**Fragmento de texto:**
******
A veces, cuando piensas que la vida ya no tiene la capacidad ni el valor de
sorprenderte, de repente vuelves a notar ese clic –imperceptible para el mundo
pero al que tú sí eres sensible- que
hace girar las agujas del destino haciéndote dudar en ocasiones hasta de tu
propio nombre. Una circunstancia inesperada fruto de la (quizás no tan)
casualidad que resquebraja esos cimientos invisibles sobre los que se asienta
la estabilidad que has conseguido al otro lado del planeta, lugar en el que por
cierto acabaste, debido a otra sucesión de clics, algunos en gran medida
fortuitos. Y entonces, cuando dejas de dar por hecho aquello que parecía tan
decente y tan seguro, llega el destino y hace temblar la poesía y hasta la propia
oportunidad.
******
**Datos proporcionados:**
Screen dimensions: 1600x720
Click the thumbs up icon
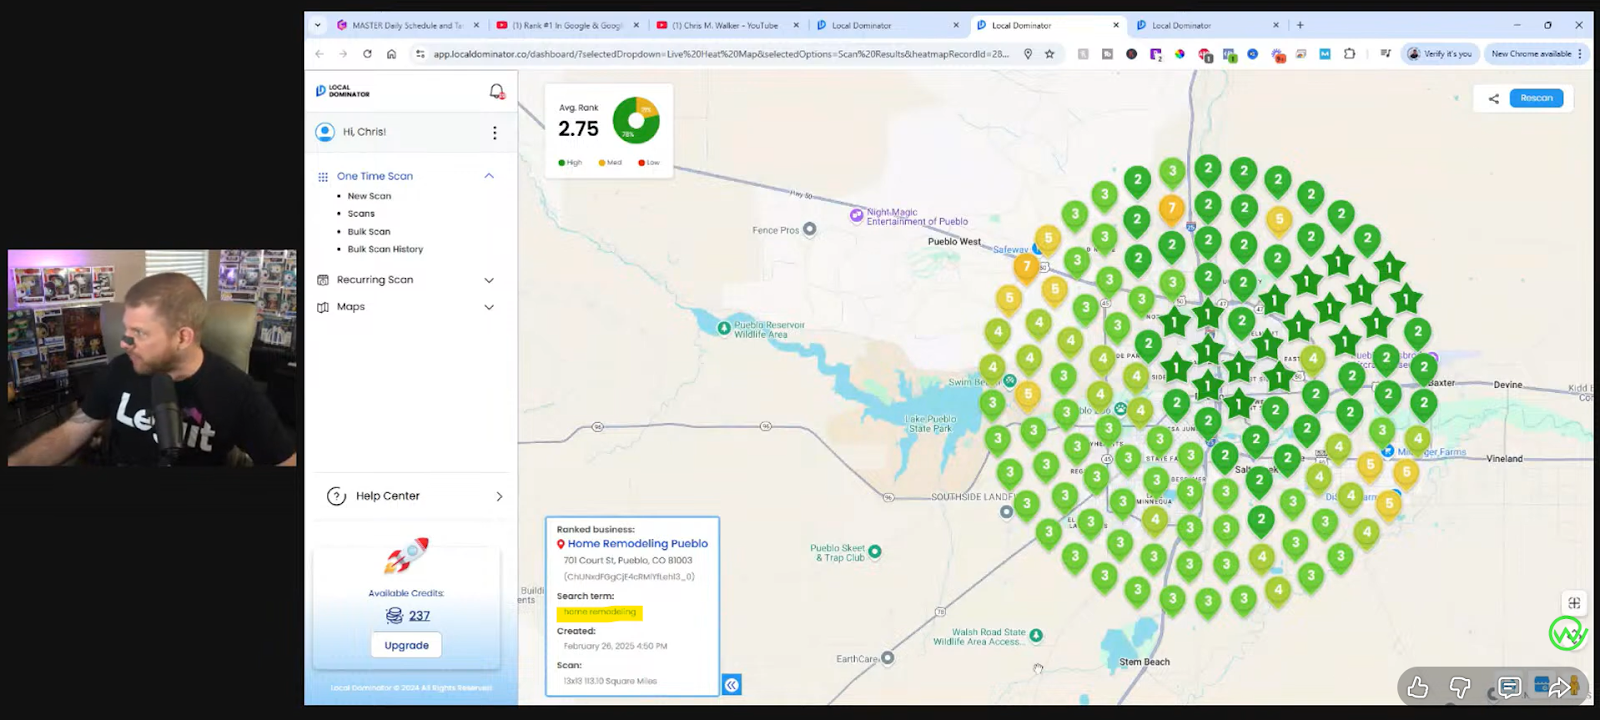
******
**Ejercicio breve 1:**
Extrae del fragmento sobre el destino el pasaje que comienza en las palabras "A veces, cuando" y acaba después de "(quizás no tan)".
**Ejercicio breve 2:**
Según el fragmento sobre el destino, ¿en qué lugar está la estabilidad que has conseguido?
**Ejercicio breve 3:**
Sigue escribiendo, por favor, el fragmento sobre el destino a partir de su última frase.
Las líneas de datos no son necesarias para resolver nada.

**Resultado esperado 1:**
A veces, cuando piensas que la vida ya no tiene la capacidad ni el valor de
sorprenderte, de repente vuelves a notar ese clic –imperceptible para el mundo
pero al que tú sí eres sensible- que
hace girar las agujas del destino haciéndote dudar en ocasiones hasta de tu
propio nombre. Una circunstancia inesperada fruto de la (quizás no tan)

**Resultado esperado 2:**
Al otro lado del planeta.

**Resultado esperado 3:**
Entonces y sólo entonces te rindes a la evidencia, miras a los ojos al
destino, y te dejas encantar por una espiral sin fondo que te invita malvada a
soñar. Aceptas que las circunstancias de la vida han vuelto a aparecer de noche
en medio de la nada con una de aquellas cajas de donuts de antaño en el
cuarenta y seis, para hacerte –quizás- una oferta que posiblemente no puedas
rechazar. Para decirte que lo que hay está muy bien, pero que hay más. Para
abrirte los ojos y hacerte pensar que a veces, cuando algo es bueno, todavía
puede ser mejor. Recordarte que la primera opción, y más tratándose de ti,
jamás es la definitiva salvo que se trate del Madrid.
A partir de ahí, existe un momento en el que ese mecanismo que hace girar
el engranaje de lo inesperado, ese azar que baraja las cartas antes de la última
mano de la partida, ese no sé qué, de repente un día decide sin preguntarte que
quizás sea de nuevo el momento de cambiar. Te convierte de nuevo en el
protagonista de una aventura potencial, y te invita a bailar solo como si no
hubiera un mañana porque quizás –y sólo quizás- exista la posibilidad de volver
a crecer.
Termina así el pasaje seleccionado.